Las categorías sociales o las llamadas categorías raciales utilizadas en el siglo XIX, también se localizan entre los registros parroquiales durante el periodo de 1800-1824. Siendo suprimido dicho dato en 1825, momento en que ya no se registra por separado etnias y castas. En el cuadro 3, se aprecia la distribución de las frecuencias en el que se pone de manifiesto que 90% de la población difunta menor de 16 años es indígena, mientras que tan sólo 7% está integrado por españoles, 2.7% por mestizos y 3% por castas. Es posible que esto se deba al mayor componente poblacional indígena de la jurisdicción parroquial de El Cardonal.

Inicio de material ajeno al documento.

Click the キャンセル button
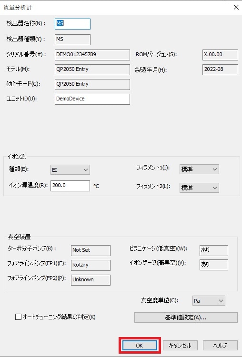 point(180,346)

Al igual que en el cuadro en la gráfica 3 se muestra la distribución de las frecuencias de muerte por categoría social a lo largo de los cinco quinquenios de observación. La mortalidad más elevada se sitúa a principios del siglo XIX con 784 muertes de indígenas, sin embargo, a partir de este momento la mortalidad disminuye paulatinamente. Las otras categorías sociales presentan un número menor de decesos cuya fluctuación no es tan marcada como en el caso anterior. Después del primer lustro se estabilizan los valores para nuevamente aumentar de manera sutil en 1825. Este periodo de reducción de muertes y en constancia en su fluctuación, puede deberse a una lenta recuperación de los embates epidémicos, no obstante que continúan otros brotes epidémicos de menor intensidad a los que se les suma la migración.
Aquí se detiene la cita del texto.